The data shown here is from the State of Oregon and is provided by the Oregon Health Authority.
One week ago, the state announced its highest number of daily new cases in the pandemic, so far. Omitted from the press release was that the State had received results on more tests in the prior 24 hours than on any other day during the pandemic – in fact, they received about 2.5 times more tests than done on average during recent weeks.
That prompted the question – what is the correlation between tests and new cases?
Here is a chart drawn from their official data showing total tests by week (this is not showing daily values).
The correlation coefficient is approximately 95%. Consequently, the number of new cases reported does track closely to the total number of tests given. During recent weeks, some college campuses are testing all arriving students which seems to have led to an increase in the total number of tests being run during this period and a similar rise in new cases.

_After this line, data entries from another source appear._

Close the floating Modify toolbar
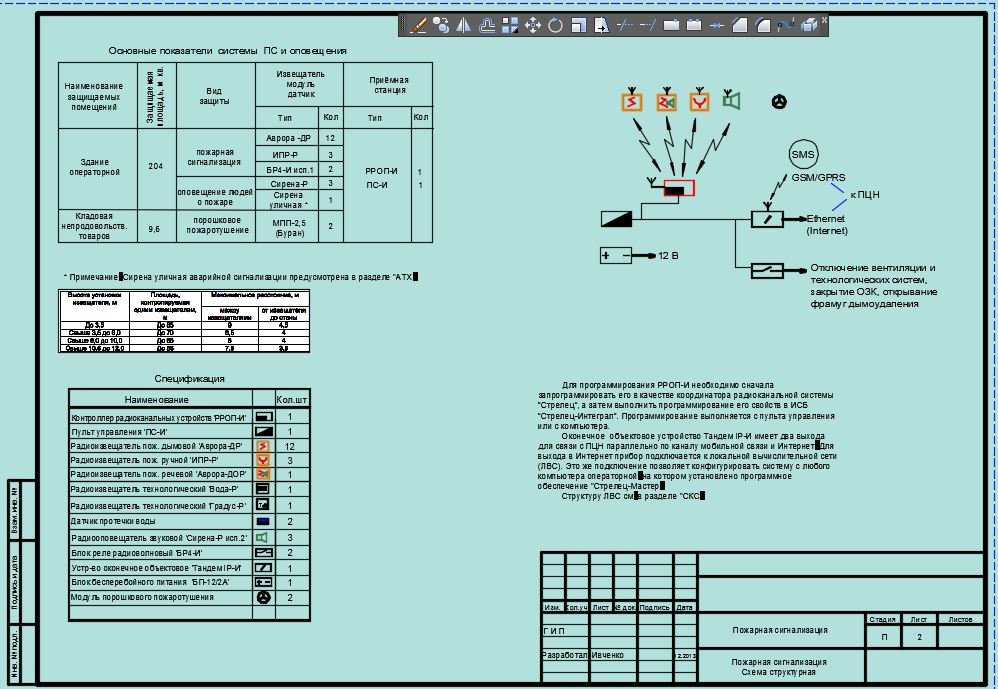The width and height of the screenshot is (998, 689). pyautogui.click(x=824, y=19)
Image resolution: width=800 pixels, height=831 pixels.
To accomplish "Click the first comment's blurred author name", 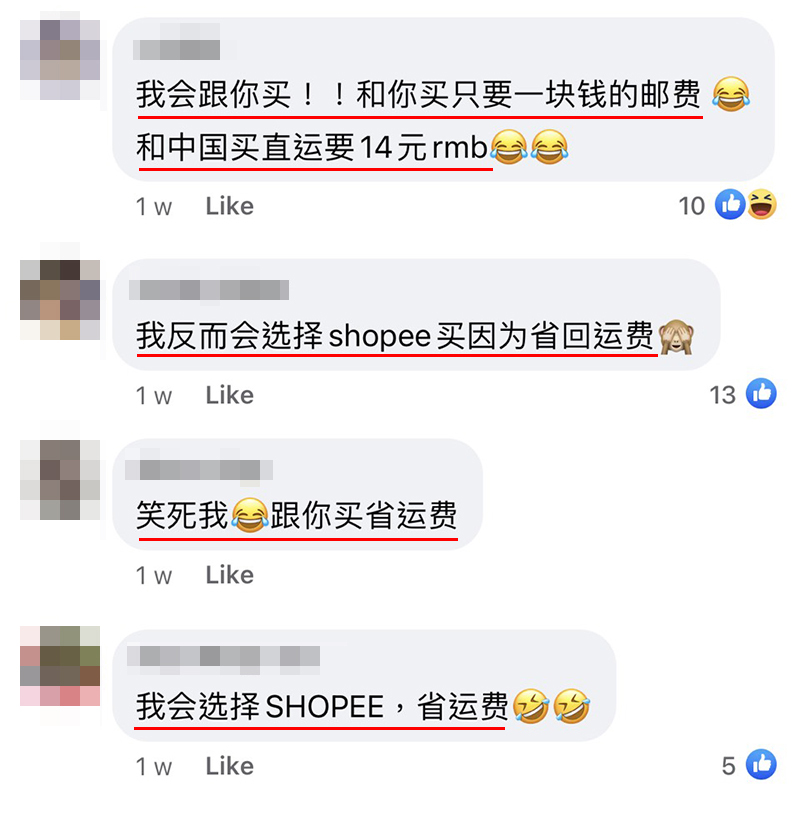I will point(176,49).
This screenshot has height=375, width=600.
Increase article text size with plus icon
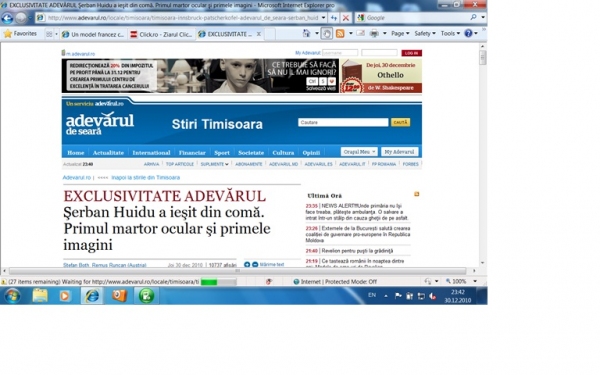pyautogui.click(x=247, y=264)

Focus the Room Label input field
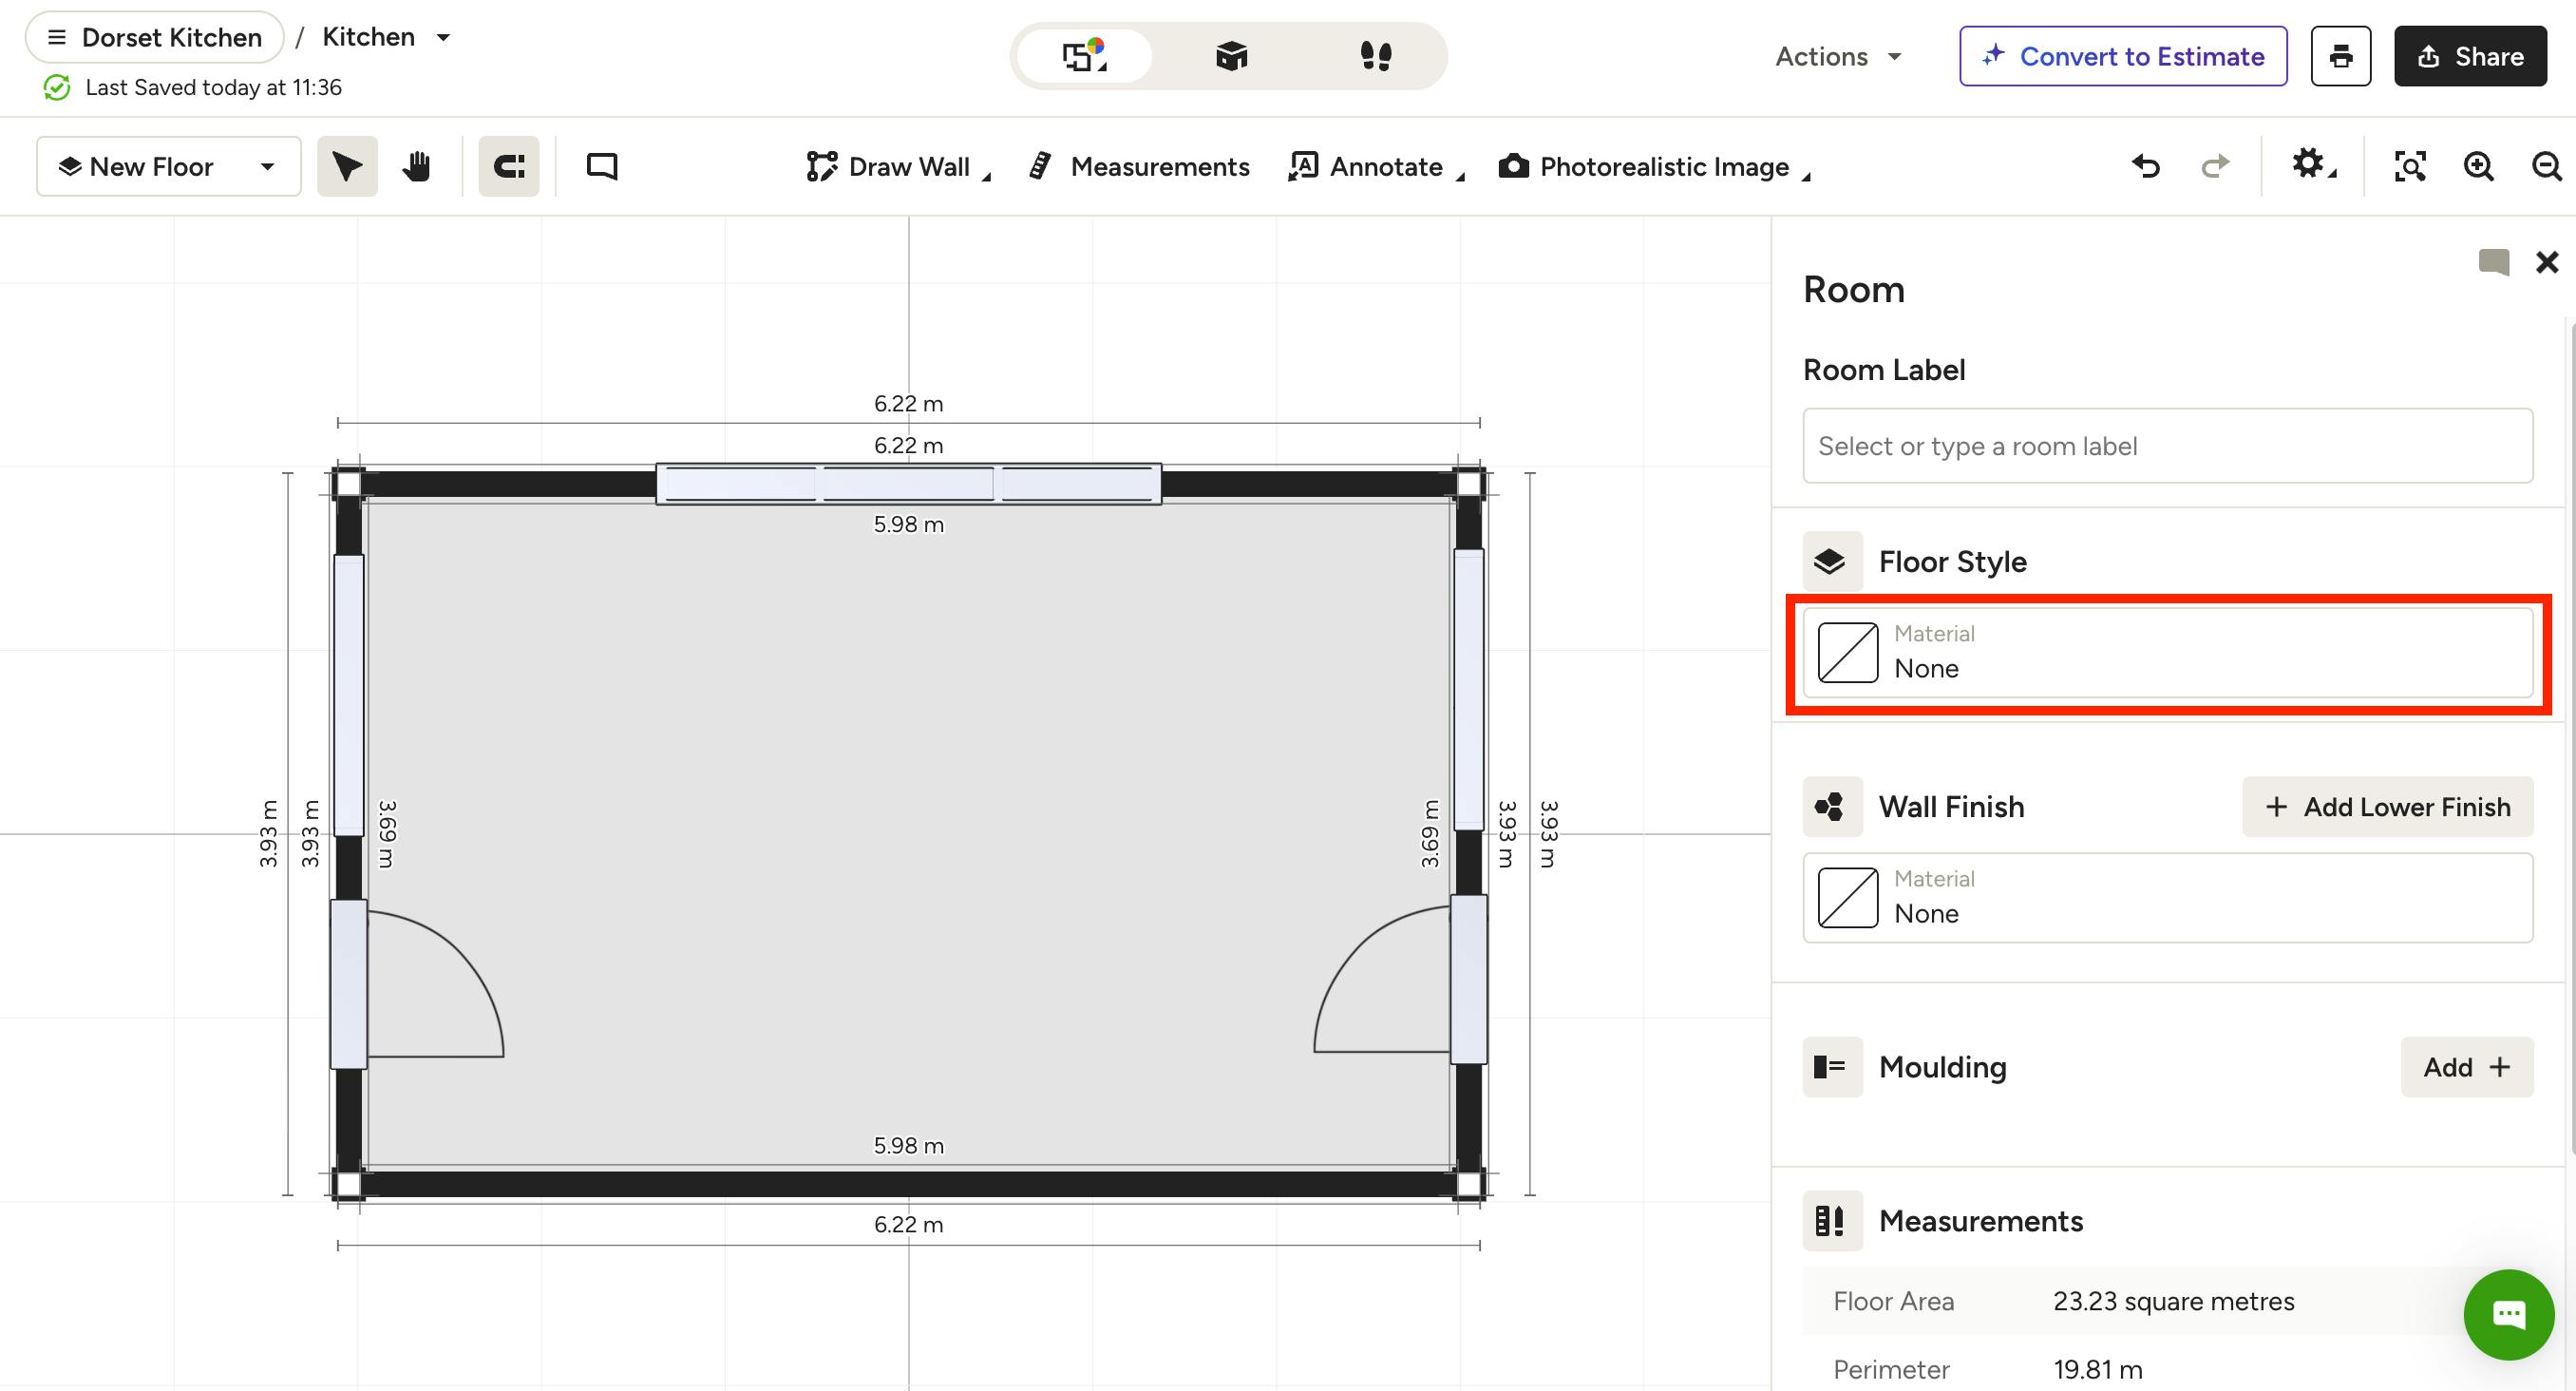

It is not clear why there is a variation in number of tests given – early on, tests were only done for those with “classic” symptoms, and typically only if in an elder care center or hospital. Later, tests were given to those with even one symptom, and after that, tests were given to persons who may have had contact with someone with confirmed Covid-19.
Today, tests are given to asymptomatic people with no known contacts or risk factors – such as screening thousands of college students. Due to the changing criteria, I would expect to see a larger difference between the number of tests and the new cases – however, the two track each other quite closely over many months. That leads to more questions.
Note their official data table lags by about 2-3 weeks. Hence, the right most weeks are not yet showing full data.